### Exercise
Return exactly those lines of the material below that fall between the line holding "1288x947 pixels. At" and the line holding "The height and width of the screenshot is (840, 1450).", inclusive.
────────────────
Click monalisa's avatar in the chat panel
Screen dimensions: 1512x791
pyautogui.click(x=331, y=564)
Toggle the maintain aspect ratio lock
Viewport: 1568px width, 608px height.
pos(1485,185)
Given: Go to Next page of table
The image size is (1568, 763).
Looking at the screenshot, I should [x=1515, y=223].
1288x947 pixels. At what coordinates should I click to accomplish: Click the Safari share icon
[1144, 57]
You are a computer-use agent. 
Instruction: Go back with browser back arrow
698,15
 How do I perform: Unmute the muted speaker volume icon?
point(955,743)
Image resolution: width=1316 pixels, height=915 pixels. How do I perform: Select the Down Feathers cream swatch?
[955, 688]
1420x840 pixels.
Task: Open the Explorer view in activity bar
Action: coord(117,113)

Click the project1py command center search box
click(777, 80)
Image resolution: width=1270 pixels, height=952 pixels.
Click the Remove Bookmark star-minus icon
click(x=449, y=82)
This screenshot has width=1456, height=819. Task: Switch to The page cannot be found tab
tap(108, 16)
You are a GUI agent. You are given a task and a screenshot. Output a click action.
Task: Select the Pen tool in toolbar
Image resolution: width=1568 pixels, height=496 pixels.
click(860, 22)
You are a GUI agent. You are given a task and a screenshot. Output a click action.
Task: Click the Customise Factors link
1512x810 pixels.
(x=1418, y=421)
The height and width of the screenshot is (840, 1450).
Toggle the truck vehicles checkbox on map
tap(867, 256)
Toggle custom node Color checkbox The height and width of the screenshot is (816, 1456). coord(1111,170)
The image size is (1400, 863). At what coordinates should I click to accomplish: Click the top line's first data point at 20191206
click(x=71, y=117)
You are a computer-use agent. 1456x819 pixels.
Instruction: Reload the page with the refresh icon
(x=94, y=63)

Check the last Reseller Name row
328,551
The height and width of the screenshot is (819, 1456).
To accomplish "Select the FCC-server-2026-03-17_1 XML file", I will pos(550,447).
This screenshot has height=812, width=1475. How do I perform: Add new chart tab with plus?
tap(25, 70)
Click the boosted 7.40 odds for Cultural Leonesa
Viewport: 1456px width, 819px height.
────────────────
### Answer box
1288x947 pixels. At what coordinates should I click to accomplish: Click the Safari share icon
[1144, 57]
You are a computer-use agent. 
Instruction: Go back with browser back arrow
698,15
 How do I perform: Unmute the muted speaker volume icon?
point(955,743)
Image resolution: width=1316 pixels, height=915 pixels. How do I perform: Select the Down Feathers cream swatch?
[955, 688]
1420x840 pixels.
Task: Open the Explorer view in activity bar
Action: coord(117,113)

Click the project1py command center search box
click(777, 80)
Image resolution: width=1270 pixels, height=952 pixels.
Click the Remove Bookmark star-minus icon
click(x=449, y=82)
This screenshot has width=1456, height=819. Task: Switch to The page cannot be found tab
tap(108, 16)
You are a GUI agent. You are given a task and a screenshot. Output a click action.
Task: Select the Pen tool in toolbar
Image resolution: width=1568 pixels, height=496 pixels.
click(860, 22)
You are a GUI agent. You are given a task and a screenshot. Output a click action.
Task: Click the Customise Factors link
1512x810 pixels.
(x=1418, y=421)
The height and width of the screenshot is (840, 1450).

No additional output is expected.